Published Web Locationhttps://doi.org/10.1126/sciadv.aau6792
Machine learning has gained widespread attention as a powerful tool to identify structure in complex, high-dimensional data. However, these techniques are ostensibly inapplicable for experimental systems where data are scarce or expensive to obtain. Here, we introduce a strategy to resolve this impasse by augmenting the experimental dataset with synthetically generated data of a much simpler sister system.
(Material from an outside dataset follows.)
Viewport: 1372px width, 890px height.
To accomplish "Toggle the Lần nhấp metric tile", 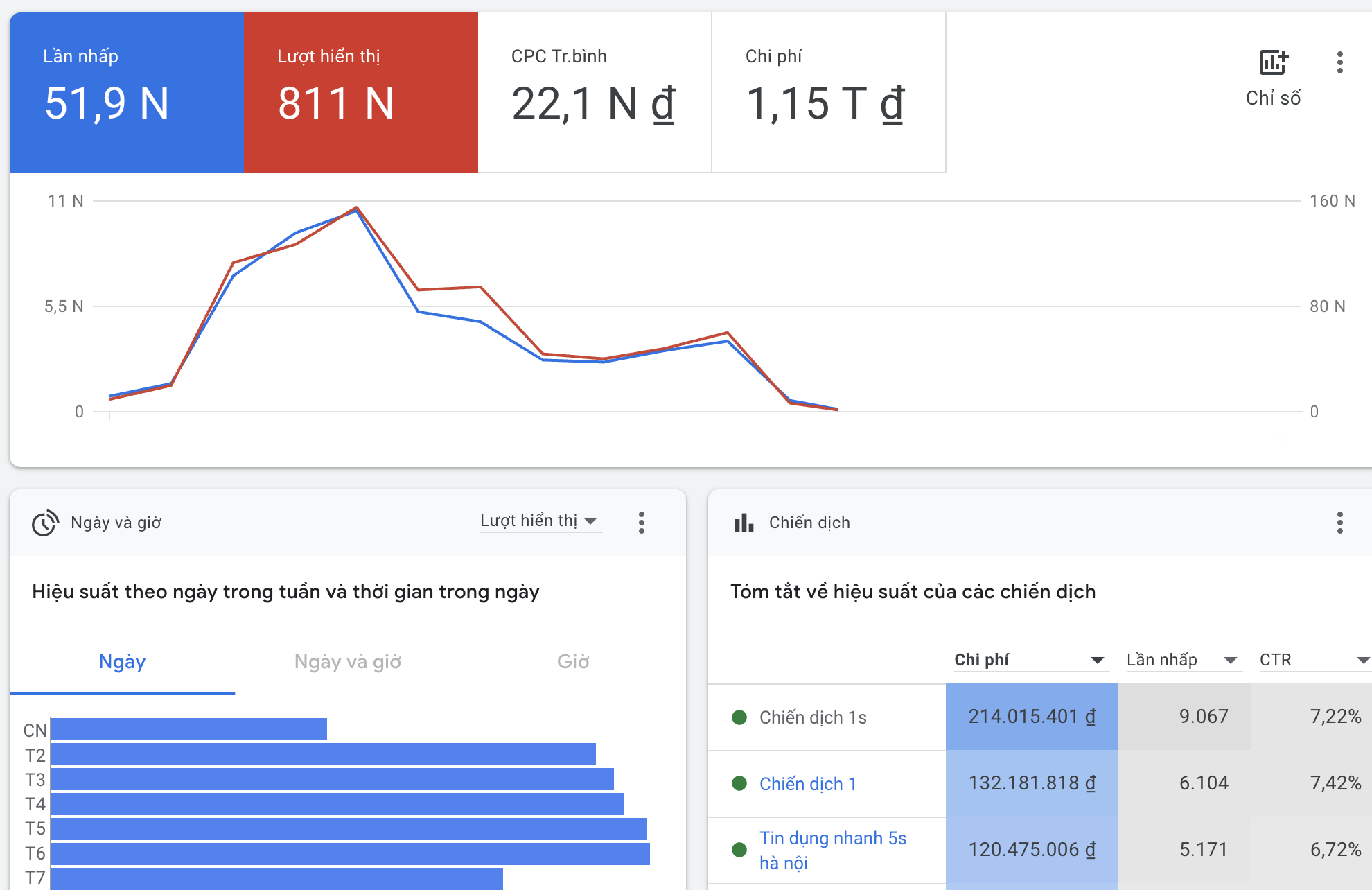I will point(127,92).

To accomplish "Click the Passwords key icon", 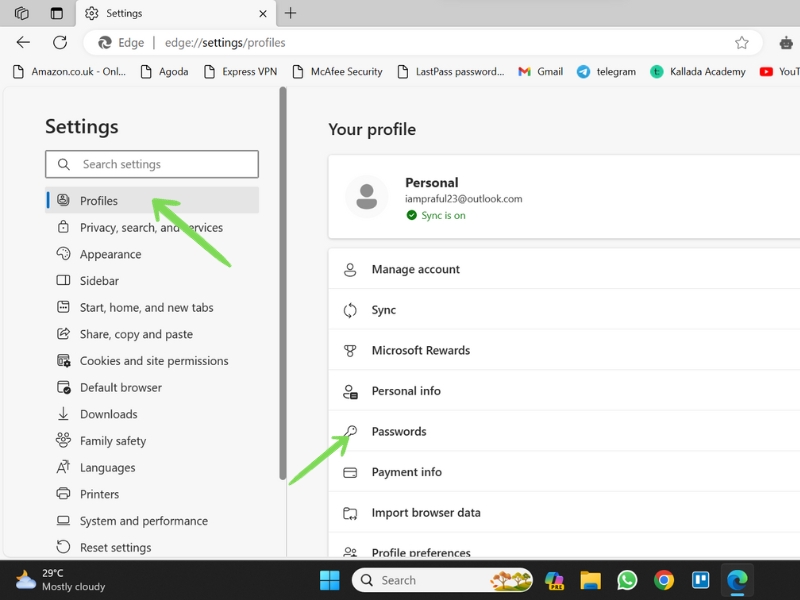I will (350, 432).
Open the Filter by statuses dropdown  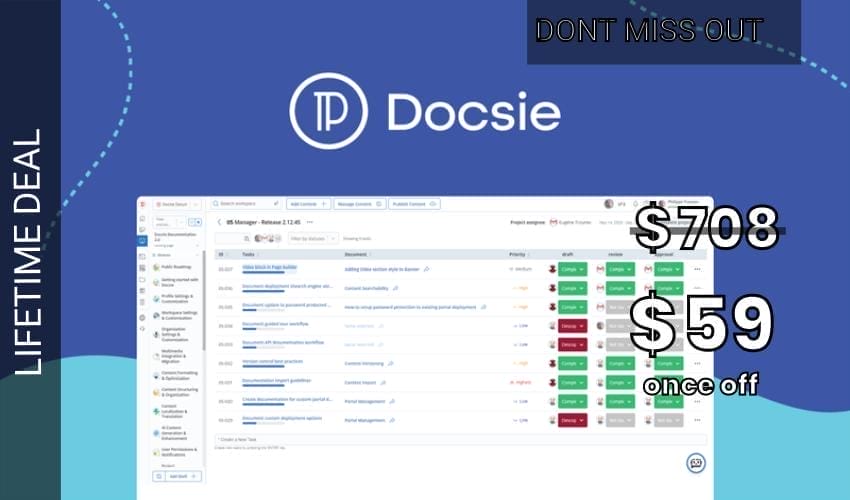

Specifically, we study spontaneously emerging local order in crease networks of crumpled thin sheets, a paradigmatic example of spatial complexity, and show that machine learning techniques can be effective even in a data-limited regime. This is achieved by augmenting the scarce experimental dataset with inexhaustible amounts of simulated data of rigid flat-folded sheets, which are simple to simulate and share common statistical properties. This considerably improves the predictive power in a test problem of pattern completion and demonstrates the usefulness of machine learning in bench-top experiments where data are good but scarce.